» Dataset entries
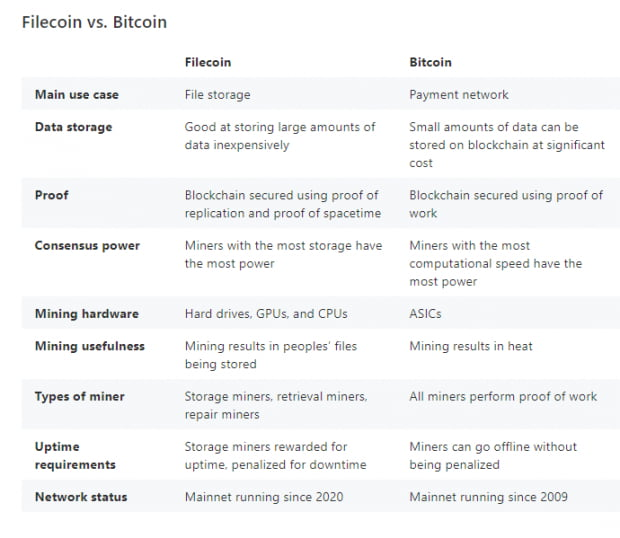The width and height of the screenshot is (620, 538).
Task: Click the 'Mainnet running since 2009' cell
Action: (x=488, y=497)
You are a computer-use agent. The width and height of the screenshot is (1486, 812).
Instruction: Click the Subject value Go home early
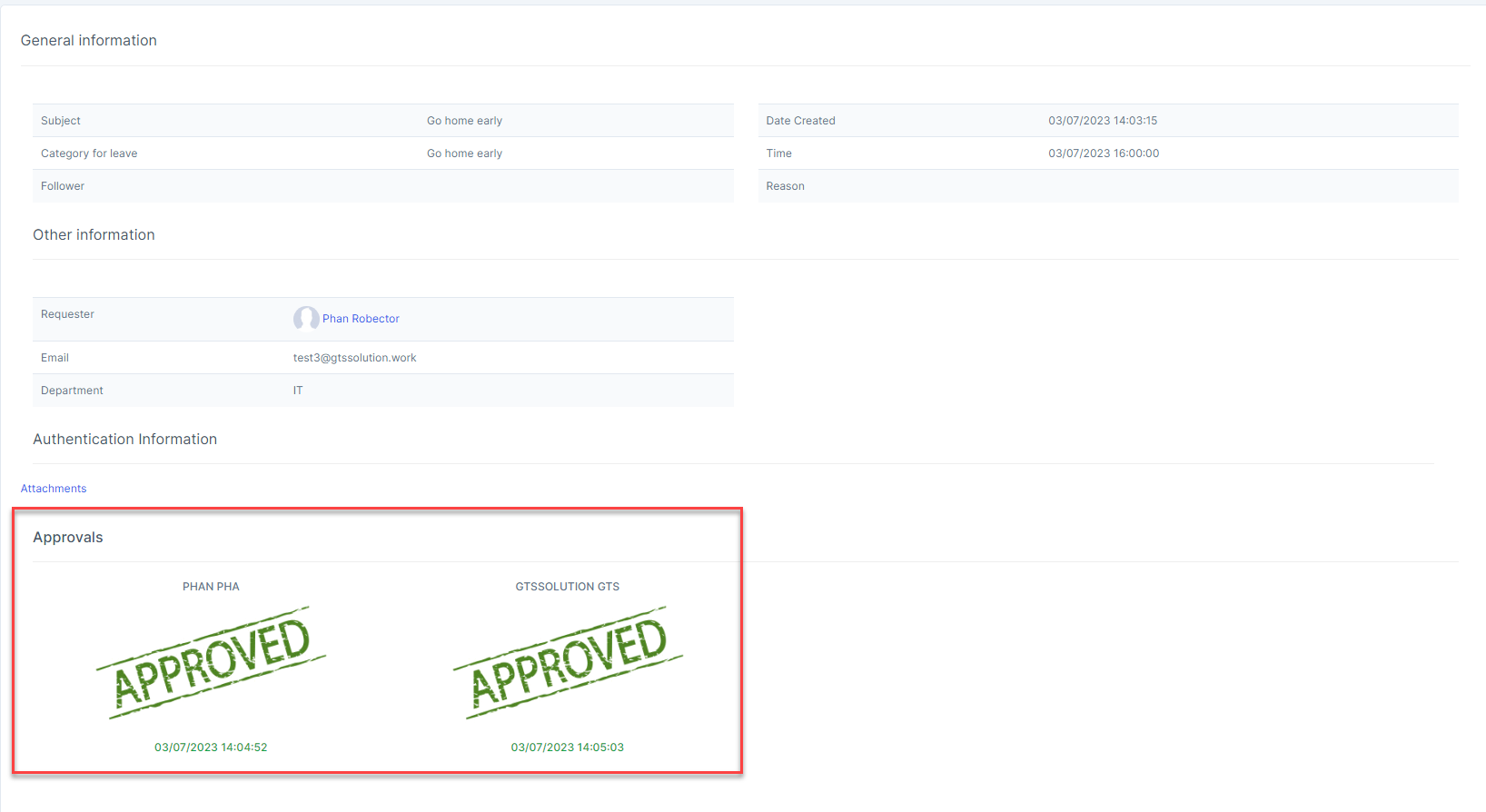point(464,121)
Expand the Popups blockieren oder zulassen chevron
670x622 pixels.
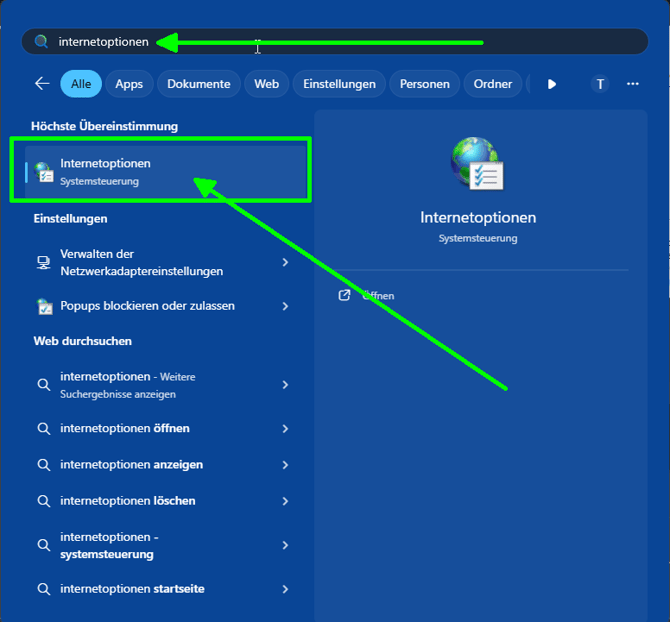click(285, 306)
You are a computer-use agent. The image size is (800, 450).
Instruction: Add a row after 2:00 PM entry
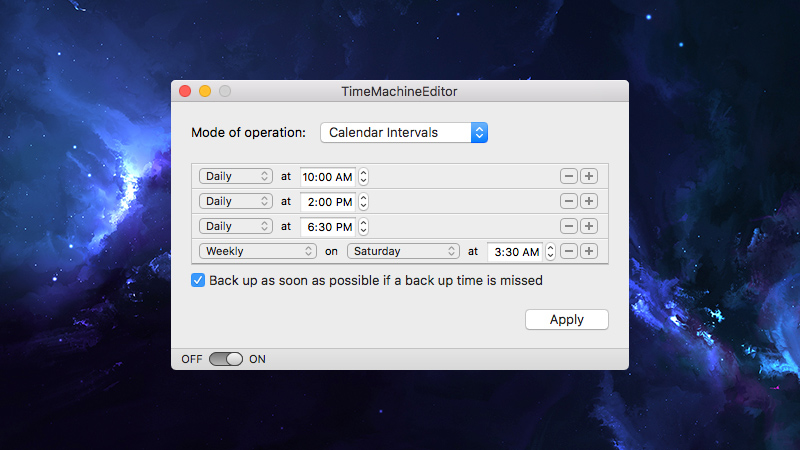click(x=589, y=201)

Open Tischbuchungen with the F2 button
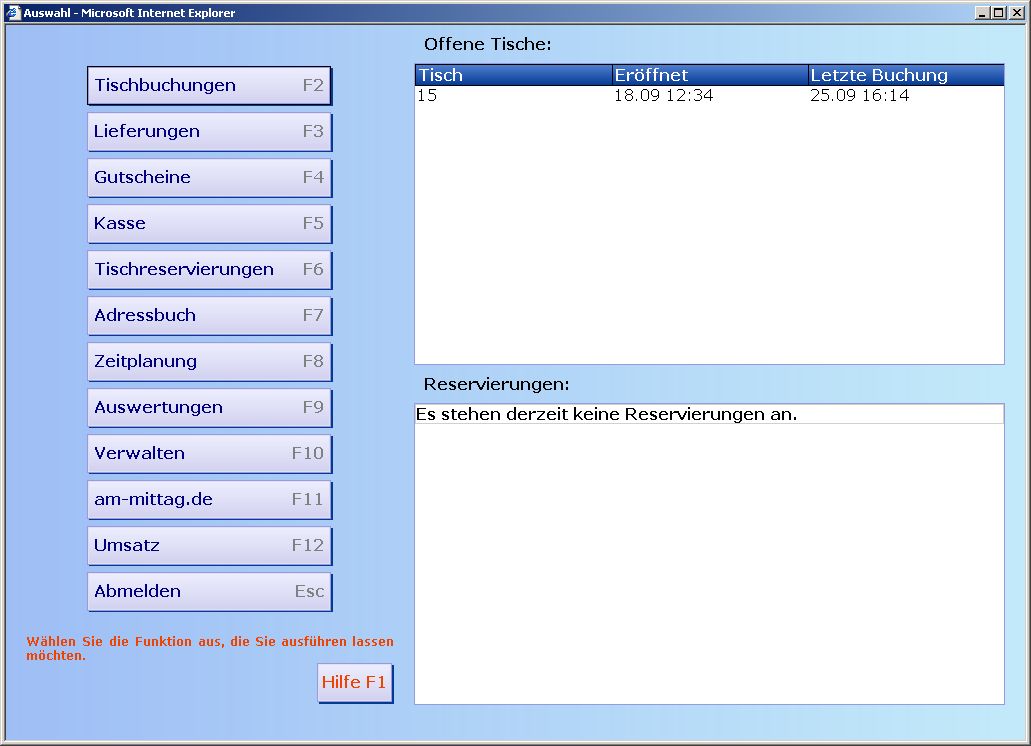coord(209,86)
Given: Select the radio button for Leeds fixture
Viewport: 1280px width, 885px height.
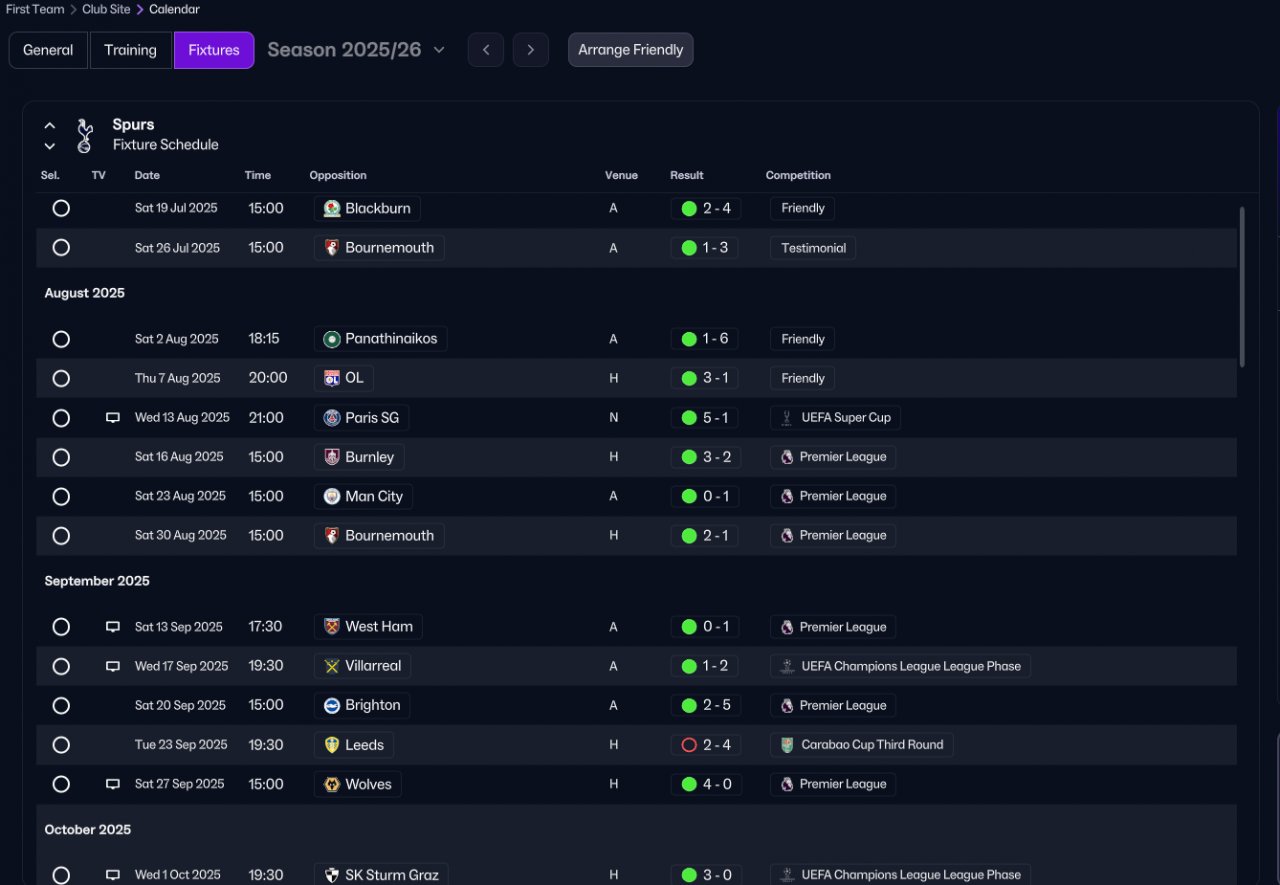Looking at the screenshot, I should point(61,745).
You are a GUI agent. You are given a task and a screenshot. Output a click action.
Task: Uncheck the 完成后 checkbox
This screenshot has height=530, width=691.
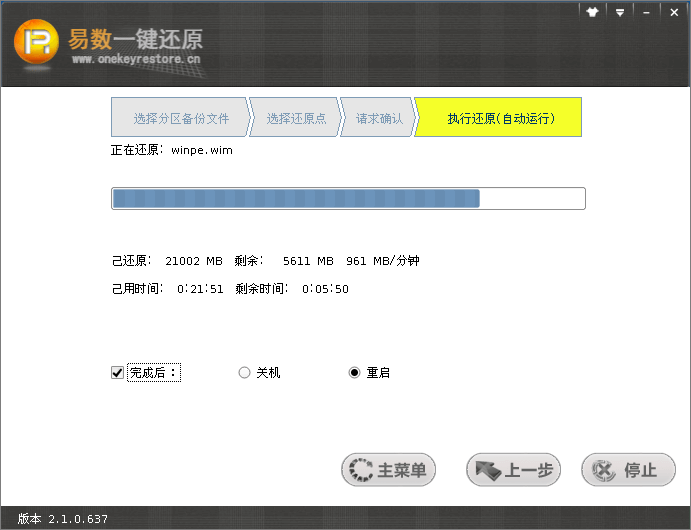pyautogui.click(x=118, y=373)
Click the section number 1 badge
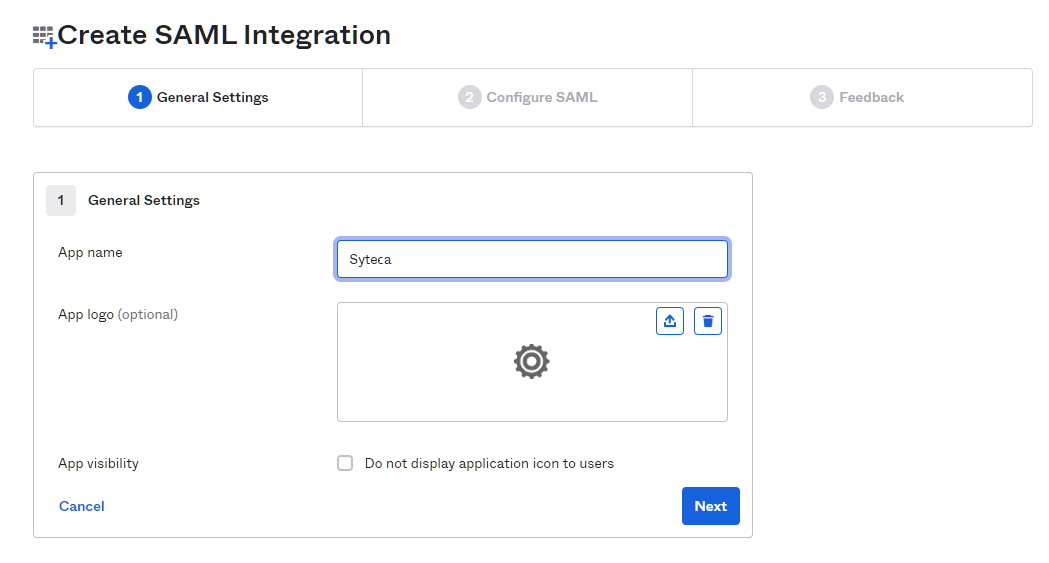Viewport: 1049px width, 563px height. point(61,200)
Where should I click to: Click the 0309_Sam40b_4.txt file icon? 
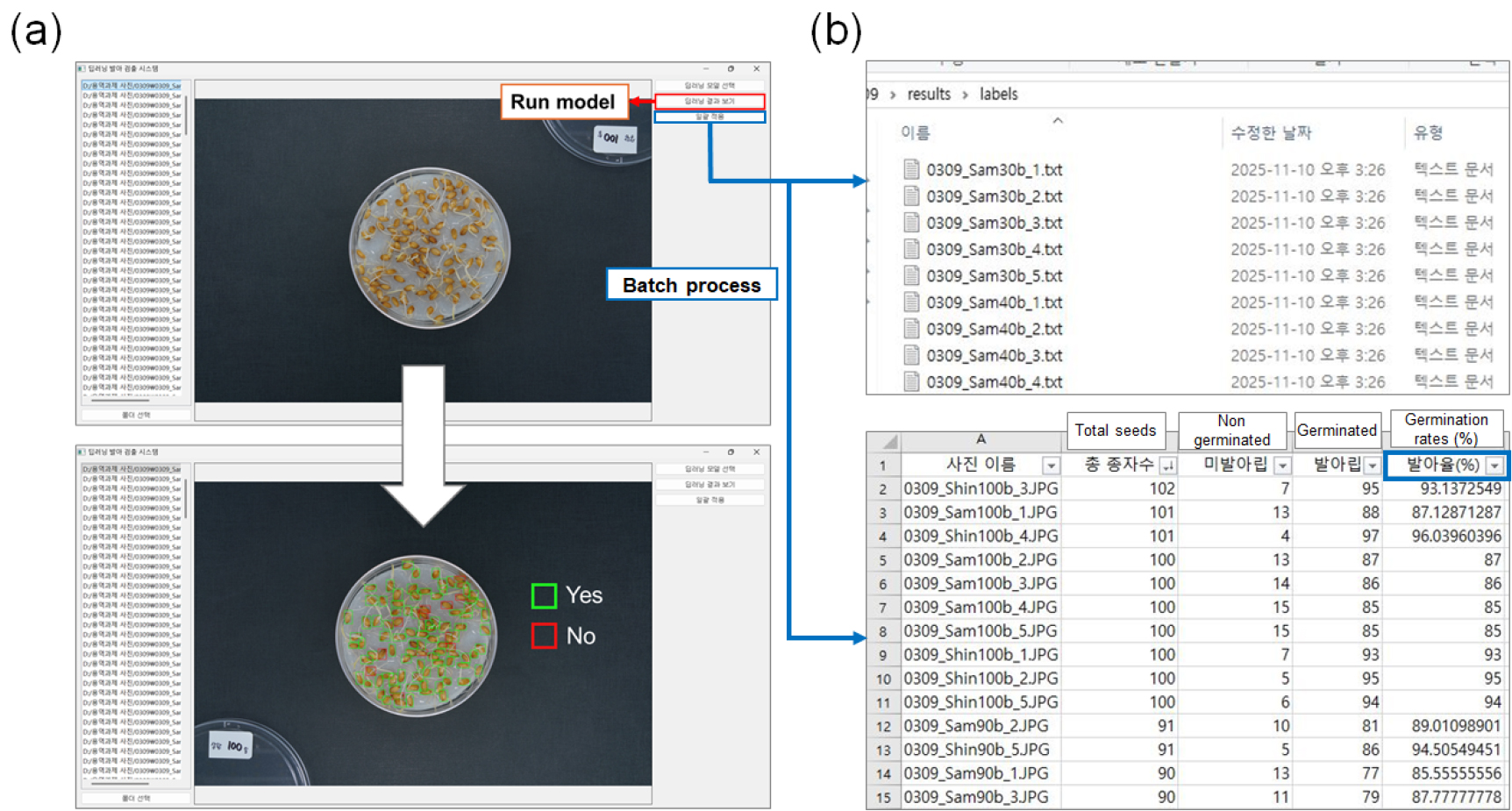point(911,381)
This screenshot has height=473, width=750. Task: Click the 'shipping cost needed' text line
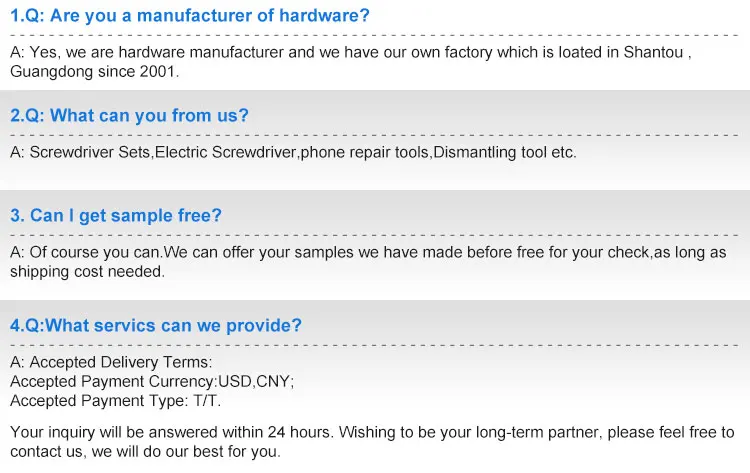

» About this task
Across the records above, return every line that contains the word "agent".

» Answer to this task
You are a computer-use agent. The width and height of the screenshot is (1486, 812).
You are a computer-use agent. The image size is (800, 450).
You are a GUI agent. You are given a task and a screenshot. Output a click action.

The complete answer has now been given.